Одна из серии гравюр «черной манерой» представляет руины города на скалах. Внизу слева подпись: «Sedens super asinam Lucius. Meaum. sculps. August 1656». Над городом, выше по склону, раскинулось кладбище. Кладбище значительно больше самого города; оно изображено на первом плане, ближе всего к зрителю.

Большое светлое кладбище. Похожее на огромный, давно заброшенный сад. Настолько заброшенный, что кажется, будто природа воцарилась тут со времен Адама. Камни сдвинуты со своих мест. Надгробия растрескались от стужи и снега, коим пособили время и ветры. Плиты одел густой мох. Памятники плотно обвил плющ.

Плющ, который цепляется за все, что стоит на земле, оплел кресты, скрыл их под своею листвой, потом обнажил, потом пригнул, потом расколол.

На второй гравюре Моум изобразил самого себя укрывшим изуродованное лицо под широкополой соломенной шляпой. Он стоит в тени каменных ворот маленькой горной церквушки. От портала до самой церкви всего несколько шагов.

Эта серия гравюр «черной манерой», созданных в 1656 году, запечатлела долгое путешествие, которое Моум Гравер совершил вместе с Абрахамом Ван Бергхемом,[17] спасавшимся от французов летом 1651 года.

На одной из этих гравюр художник идет по кладбищу между могилами. Он проходит между почившими людьми былых времен.

Потом обе тени вступают под черные своды церкви. Пол усеян множеством мелких осколков. Под ногами вошедших хрустят кусочки желтых витражей, каблуки сапог дробят стекла покрупнее. Вот так же некогда трещало выбитое окно в закутке у трактирщика, в доме, выходившем на узкий канал. Бога нет!

И верно, на этом маленьком черном изображении церкви Бога не было. Одни лишь печальные руины, омытые светом.
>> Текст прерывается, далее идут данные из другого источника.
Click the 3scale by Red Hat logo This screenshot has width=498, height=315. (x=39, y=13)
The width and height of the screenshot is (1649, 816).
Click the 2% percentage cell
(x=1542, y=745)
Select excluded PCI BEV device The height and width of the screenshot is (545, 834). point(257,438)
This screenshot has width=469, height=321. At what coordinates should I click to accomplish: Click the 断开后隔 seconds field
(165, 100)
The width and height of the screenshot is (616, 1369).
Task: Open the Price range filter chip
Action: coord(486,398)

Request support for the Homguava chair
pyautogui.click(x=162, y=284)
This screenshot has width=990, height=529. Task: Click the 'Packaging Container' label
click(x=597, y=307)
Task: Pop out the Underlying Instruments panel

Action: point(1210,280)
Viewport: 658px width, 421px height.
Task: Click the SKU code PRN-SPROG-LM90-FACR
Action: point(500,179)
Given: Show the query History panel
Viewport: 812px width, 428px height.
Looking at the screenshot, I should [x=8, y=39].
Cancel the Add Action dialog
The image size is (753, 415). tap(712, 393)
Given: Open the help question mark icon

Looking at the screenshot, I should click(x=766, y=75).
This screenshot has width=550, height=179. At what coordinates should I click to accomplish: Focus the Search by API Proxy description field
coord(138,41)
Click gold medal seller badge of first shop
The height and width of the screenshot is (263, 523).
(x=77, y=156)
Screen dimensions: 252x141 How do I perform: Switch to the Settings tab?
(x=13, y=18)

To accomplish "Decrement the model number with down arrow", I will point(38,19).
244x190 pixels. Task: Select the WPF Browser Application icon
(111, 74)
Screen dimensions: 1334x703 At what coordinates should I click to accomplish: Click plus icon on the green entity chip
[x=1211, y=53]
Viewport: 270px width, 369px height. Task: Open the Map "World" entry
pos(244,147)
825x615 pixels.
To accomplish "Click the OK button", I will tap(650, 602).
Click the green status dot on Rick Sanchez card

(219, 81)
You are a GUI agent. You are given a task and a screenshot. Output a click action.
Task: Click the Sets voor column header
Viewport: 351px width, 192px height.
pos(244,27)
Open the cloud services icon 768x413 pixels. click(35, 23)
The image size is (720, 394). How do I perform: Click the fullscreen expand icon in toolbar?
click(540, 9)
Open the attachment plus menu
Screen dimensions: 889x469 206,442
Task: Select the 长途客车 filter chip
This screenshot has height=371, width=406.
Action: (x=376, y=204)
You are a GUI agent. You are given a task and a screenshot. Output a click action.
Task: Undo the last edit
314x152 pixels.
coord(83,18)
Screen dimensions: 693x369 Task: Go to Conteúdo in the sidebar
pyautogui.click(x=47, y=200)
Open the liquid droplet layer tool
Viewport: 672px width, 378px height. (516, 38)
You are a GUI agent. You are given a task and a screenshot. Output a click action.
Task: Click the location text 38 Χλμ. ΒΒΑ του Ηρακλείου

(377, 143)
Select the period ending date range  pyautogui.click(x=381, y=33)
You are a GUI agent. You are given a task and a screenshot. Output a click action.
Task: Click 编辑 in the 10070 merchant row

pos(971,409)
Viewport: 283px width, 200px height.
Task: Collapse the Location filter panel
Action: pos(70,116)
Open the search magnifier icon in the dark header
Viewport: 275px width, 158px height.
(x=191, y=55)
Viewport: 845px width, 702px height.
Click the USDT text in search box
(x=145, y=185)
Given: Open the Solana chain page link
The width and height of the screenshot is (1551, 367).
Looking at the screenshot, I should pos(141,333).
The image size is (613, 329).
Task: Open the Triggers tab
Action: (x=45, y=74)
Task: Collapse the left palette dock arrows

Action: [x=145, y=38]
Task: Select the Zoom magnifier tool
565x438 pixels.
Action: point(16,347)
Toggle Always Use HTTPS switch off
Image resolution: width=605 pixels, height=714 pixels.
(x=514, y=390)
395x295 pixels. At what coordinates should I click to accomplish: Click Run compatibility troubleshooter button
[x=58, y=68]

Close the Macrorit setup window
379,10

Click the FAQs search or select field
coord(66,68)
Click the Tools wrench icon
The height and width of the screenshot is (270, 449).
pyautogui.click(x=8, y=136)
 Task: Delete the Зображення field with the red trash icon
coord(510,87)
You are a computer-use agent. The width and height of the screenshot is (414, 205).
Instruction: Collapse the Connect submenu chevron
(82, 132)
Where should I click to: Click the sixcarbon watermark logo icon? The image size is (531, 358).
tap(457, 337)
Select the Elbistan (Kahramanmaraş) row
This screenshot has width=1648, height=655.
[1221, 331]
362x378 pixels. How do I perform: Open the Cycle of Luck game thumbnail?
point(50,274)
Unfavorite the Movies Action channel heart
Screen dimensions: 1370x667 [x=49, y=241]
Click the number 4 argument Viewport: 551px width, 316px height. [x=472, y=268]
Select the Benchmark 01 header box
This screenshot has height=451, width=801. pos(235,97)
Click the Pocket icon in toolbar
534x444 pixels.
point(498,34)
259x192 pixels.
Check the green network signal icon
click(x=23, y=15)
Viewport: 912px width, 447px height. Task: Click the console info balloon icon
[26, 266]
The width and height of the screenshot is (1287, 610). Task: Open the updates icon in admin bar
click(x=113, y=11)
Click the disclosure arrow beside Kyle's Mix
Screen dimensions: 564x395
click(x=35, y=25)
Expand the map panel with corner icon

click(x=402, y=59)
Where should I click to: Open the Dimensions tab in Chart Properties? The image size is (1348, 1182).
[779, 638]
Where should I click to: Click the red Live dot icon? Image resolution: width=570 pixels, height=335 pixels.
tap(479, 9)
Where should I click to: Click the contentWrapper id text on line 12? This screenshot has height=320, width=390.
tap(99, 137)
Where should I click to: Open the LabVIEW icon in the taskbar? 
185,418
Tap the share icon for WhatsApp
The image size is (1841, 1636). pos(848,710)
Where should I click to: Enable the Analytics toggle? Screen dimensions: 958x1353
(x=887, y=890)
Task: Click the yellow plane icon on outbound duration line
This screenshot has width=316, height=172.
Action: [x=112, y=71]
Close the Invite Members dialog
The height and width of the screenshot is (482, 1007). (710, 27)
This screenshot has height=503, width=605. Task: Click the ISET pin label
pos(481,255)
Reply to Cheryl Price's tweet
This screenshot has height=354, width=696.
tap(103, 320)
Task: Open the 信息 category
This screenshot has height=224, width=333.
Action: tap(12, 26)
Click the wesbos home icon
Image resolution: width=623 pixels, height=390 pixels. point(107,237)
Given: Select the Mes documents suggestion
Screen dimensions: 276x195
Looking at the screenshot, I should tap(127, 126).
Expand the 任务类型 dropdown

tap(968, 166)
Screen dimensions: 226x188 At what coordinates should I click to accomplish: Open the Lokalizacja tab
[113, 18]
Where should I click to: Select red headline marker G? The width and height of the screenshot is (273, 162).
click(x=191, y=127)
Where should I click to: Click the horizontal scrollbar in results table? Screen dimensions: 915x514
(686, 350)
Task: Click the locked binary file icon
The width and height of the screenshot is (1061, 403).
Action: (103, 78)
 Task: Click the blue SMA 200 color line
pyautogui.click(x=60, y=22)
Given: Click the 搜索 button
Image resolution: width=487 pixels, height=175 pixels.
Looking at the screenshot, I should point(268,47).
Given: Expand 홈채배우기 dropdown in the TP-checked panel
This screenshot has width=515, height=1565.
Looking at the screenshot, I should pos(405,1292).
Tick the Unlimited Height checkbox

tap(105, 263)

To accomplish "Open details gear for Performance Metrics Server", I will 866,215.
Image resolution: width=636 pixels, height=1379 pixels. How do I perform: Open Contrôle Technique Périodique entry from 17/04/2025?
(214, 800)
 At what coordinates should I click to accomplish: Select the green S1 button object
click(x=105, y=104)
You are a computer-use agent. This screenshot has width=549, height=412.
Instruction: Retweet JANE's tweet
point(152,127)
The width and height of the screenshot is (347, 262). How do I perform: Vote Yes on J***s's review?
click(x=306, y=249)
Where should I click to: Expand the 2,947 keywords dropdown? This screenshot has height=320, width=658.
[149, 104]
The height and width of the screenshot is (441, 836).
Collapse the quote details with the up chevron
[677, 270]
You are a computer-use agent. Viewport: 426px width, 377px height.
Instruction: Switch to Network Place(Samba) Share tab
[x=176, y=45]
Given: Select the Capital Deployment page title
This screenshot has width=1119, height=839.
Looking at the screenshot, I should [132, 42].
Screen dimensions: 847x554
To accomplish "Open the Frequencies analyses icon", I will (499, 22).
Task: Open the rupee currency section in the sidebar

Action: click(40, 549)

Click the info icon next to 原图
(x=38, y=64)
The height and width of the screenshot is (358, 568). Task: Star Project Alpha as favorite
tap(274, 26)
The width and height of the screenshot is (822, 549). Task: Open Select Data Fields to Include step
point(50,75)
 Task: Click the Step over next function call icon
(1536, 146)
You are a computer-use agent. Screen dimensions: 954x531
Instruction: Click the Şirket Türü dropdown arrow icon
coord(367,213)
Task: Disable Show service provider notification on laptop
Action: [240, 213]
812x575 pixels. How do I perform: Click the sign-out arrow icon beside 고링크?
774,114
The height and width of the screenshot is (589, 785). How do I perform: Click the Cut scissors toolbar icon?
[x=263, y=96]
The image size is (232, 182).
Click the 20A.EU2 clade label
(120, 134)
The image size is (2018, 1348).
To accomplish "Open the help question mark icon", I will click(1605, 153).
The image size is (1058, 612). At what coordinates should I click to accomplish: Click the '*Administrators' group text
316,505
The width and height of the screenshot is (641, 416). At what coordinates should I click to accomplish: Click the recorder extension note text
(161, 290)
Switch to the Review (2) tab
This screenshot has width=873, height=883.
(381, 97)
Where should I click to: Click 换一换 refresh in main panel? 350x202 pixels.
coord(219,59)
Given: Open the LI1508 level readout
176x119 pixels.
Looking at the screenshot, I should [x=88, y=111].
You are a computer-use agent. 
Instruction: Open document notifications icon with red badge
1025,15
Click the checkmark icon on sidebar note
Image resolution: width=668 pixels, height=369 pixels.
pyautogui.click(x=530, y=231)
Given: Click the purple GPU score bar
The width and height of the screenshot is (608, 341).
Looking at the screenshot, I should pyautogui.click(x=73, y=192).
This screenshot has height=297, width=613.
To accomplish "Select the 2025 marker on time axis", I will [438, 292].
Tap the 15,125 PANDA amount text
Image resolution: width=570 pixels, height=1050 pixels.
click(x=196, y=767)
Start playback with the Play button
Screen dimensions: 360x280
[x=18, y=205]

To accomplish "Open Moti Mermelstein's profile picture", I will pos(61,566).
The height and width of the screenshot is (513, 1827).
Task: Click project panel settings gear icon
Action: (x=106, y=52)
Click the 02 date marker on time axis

И только ветер мог бы сойти за божество, почитаемое в этом опустелом храме на склоне горы.

Ветер, что иногда свистит или воет.

Драпировки, лоскутьями свисающие со стен в глубине нефа, вдруг начинают судорожно шевелиться, словно живые существа.

Крест без своей жертвы, водруженный над алтарем, сыплет пыльцу истлевшего дерева на руки Иоанна и на лицо Марии.

У входа сводчатой ризницы лежит упавший колокол. Колокол тоже из былых времен. Это четвертая гравюра серии. Большой бронзовый колокол при падении врезался в красные каменные плиты. От его веревки осталась лишь горстка пыли.

Какой скорбью веет от этой рухнувшей бронзы, чей звучный голос обратился в ничто на багровом мраморе пола! Даже шальной ветер, ворвись он в храм, не смог бы пробудить поверженный колокол и лишь разметал бы и унес прах веревки, так никому и не поведав об уроне, нанесенном святому месту, о напрасной, давно стихшей мольбе.